The US Food and Drug Administration has kept a watchful eye on industry activity and offered guidance related to the COVID-19 pandemic over the past week. The latest developments affect drug development and use, diagnostic products, and fraudulent tests and therapies.
Over the past week, the agency approved two abbreviated new drug applications (NDAs).
Dexmedetomidine hydrochloride in 0.9% sodium chloride injection is indicated for sedation of initially intubated and mechanically ventilated patients during treatment. This typically occurs either in an intensive care setting, or with sedation of non-intubated patients prior to and/or during surgical and other procedures.
The most common side effects of dexmedetomidine hydrochloride injection are hypotension, bradycardia, and dry mouth. The drug is listed in the FDA Drug Shortage Database.
The agency also approved an abbreviated NDA for succinylcholine chloride injection USP 200 mg/10 mL, indicated in addition to general anesthesia to facilitate tracheal intubation and to provide skeletal muscle relaxation during surgery or mechanical ventilation. Side effects of the drug include anaphylaxis, hyperkalemia, and malignant hyperthermia.
Since the onset of the COVID-19 pandemic, the FDA reports it has worked with more than 400 test developers that have already submitted, or said they will be submitting, emergency use authorization (EUA) requests to the FDA for tests that detect the virus or antibodies to the virus.
To date, the FDA has authorized 105 tests under EUAs. These include 100 molecular tests, 12 antibody tests, and one antigen test.
Revised COVID-19 information
The agency has again revised its informational document “FDA COVID-19 Response At-A-Glance Summary.” The PDF contains a rundown of facts, figures and activities the agency has taken since the pandemic began.

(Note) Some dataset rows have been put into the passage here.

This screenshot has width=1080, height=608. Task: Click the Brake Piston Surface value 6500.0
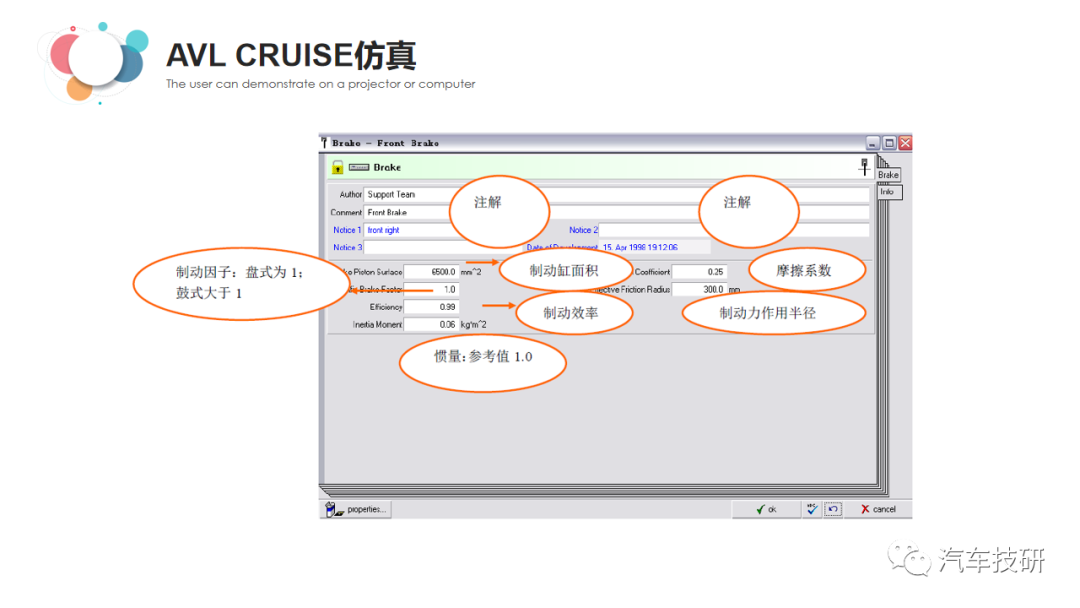[431, 272]
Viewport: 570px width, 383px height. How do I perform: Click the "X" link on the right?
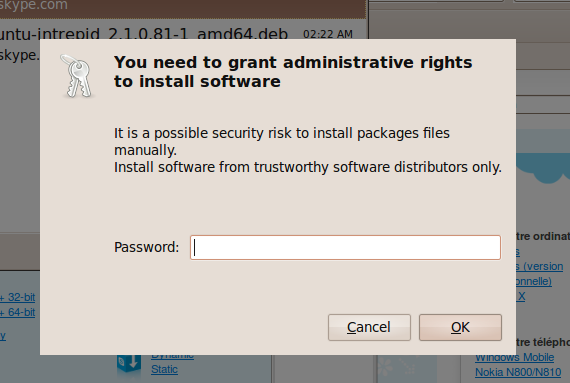click(x=521, y=296)
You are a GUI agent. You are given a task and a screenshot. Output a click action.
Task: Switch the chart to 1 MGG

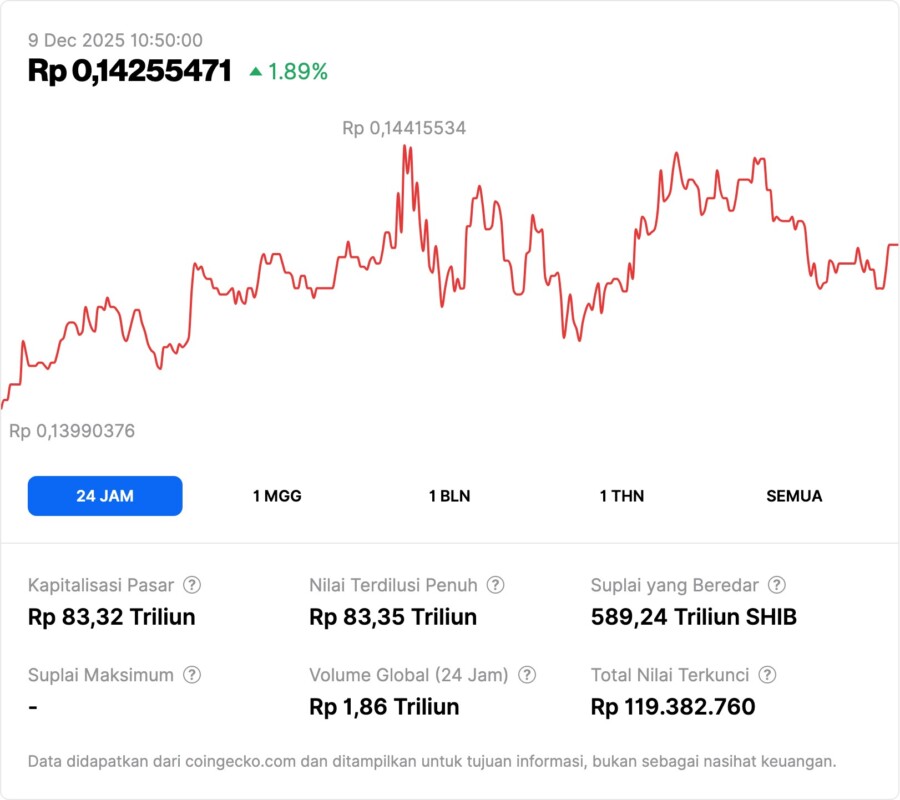pyautogui.click(x=277, y=496)
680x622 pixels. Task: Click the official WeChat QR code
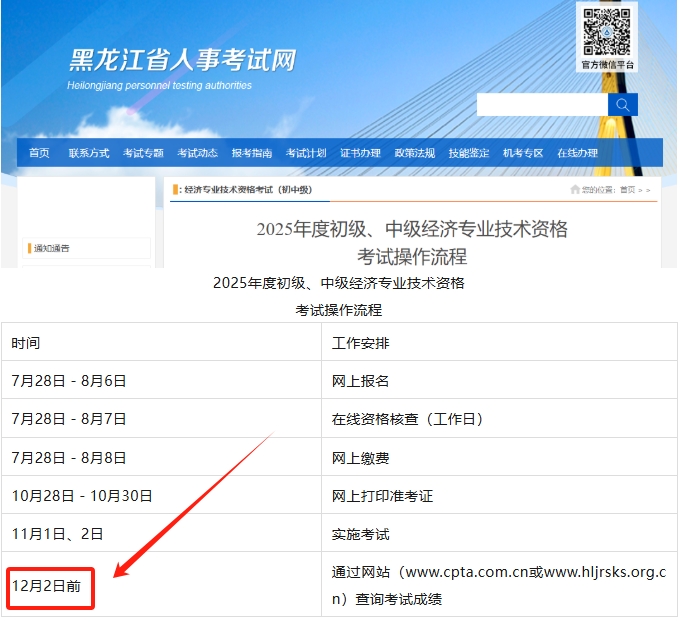point(608,31)
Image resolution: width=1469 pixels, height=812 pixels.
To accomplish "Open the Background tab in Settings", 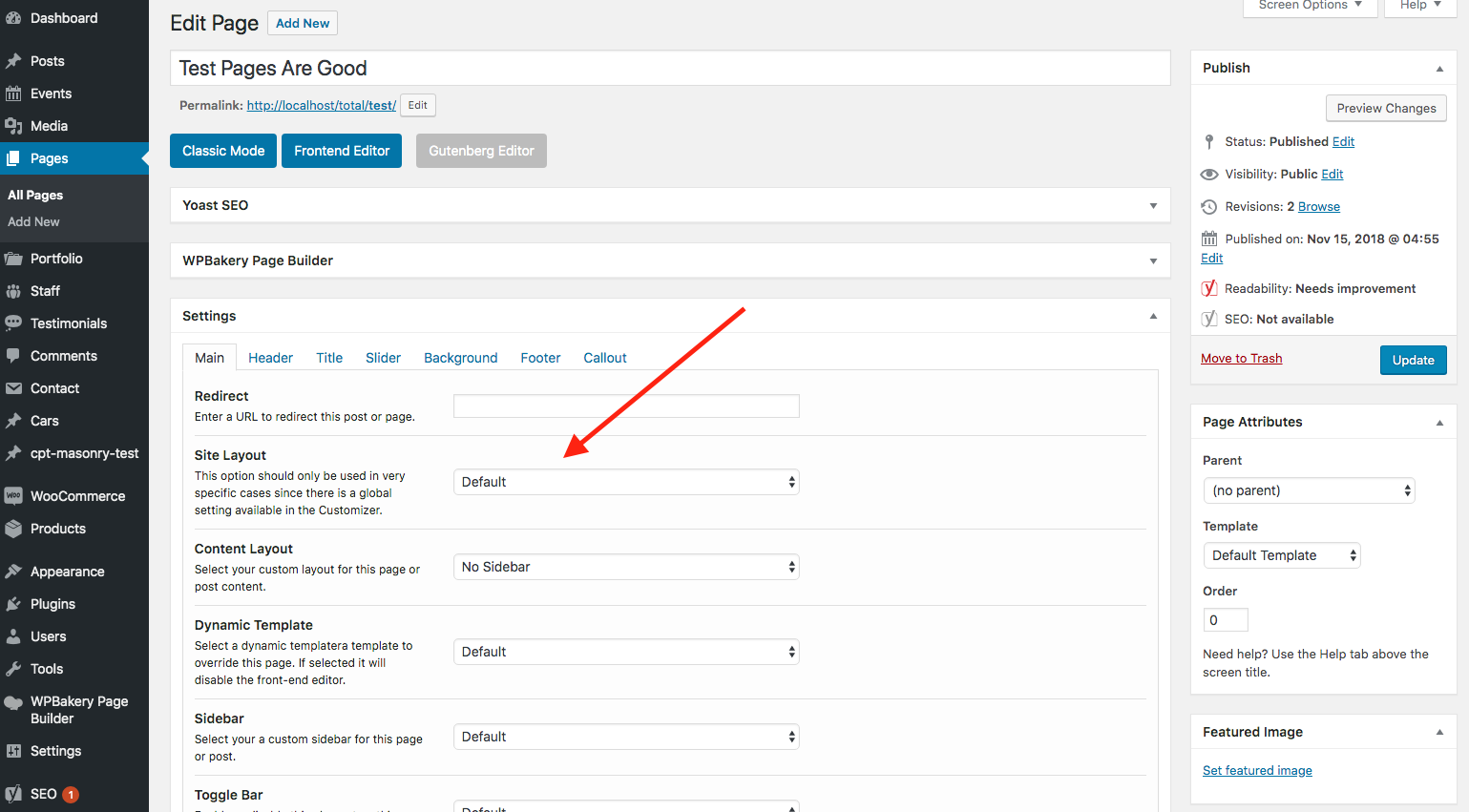I will pyautogui.click(x=460, y=357).
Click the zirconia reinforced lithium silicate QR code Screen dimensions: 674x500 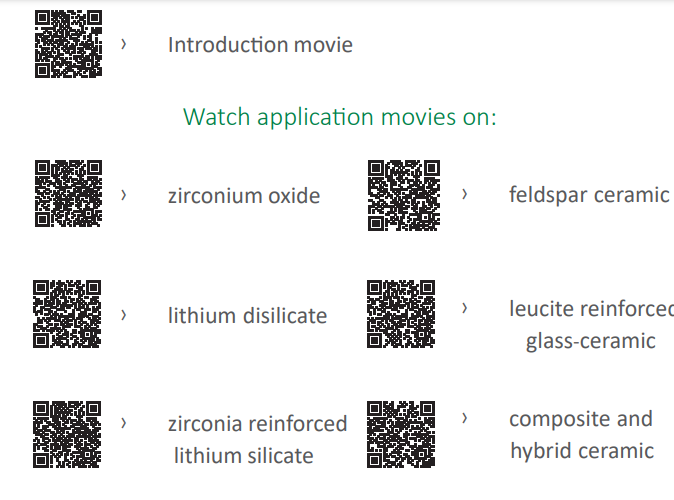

The document outlines the FDA’s work in blocking fraudulent COVID-19 preventatives and treatments, issuing EUAs, ramping up production of medical equipment and monitoring the healthcare supply chain. Additionally, the electronic literature shares details of collaborative agreements, test development and other activities.
Sketchy COVID-19 products
As of this week, there are no FDA-approved products to prevent or treat COVID-19. However, that has not stopped several manufacturers from selling items designed to do just that; each of these companies (a total of 56 to date) has received a warning letter from the FDA ordering cessation of such sales.
- Apollo Holding, for selling NoronaPak products including CBD and other supplements purporting to prevent and treat the virus
- North Coast Biologics, for offering its “nCoV19 spike protein vaccine” for sale in the US.